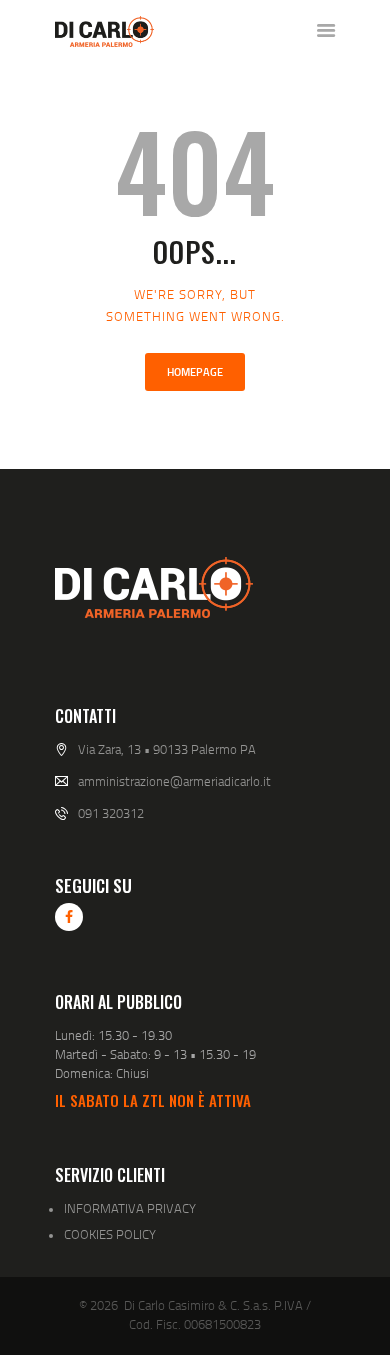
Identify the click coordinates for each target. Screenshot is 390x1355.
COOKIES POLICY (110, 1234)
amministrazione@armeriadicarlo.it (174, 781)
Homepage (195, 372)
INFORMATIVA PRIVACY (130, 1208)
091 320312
○ ○ ○ ○ ○
> **YOUR ASSIGNMENT**
Give back every entry in its exact wording, leaving the pictures out.

> **WRITTEN SOLUTION**
Identify the click coordinates for each target. Screenshot is 390x1355.
COOKIES POLICY (110, 1234)
amministrazione@armeriadicarlo.it (174, 781)
Homepage (195, 372)
INFORMATIVA PRIVACY (130, 1208)
091 320312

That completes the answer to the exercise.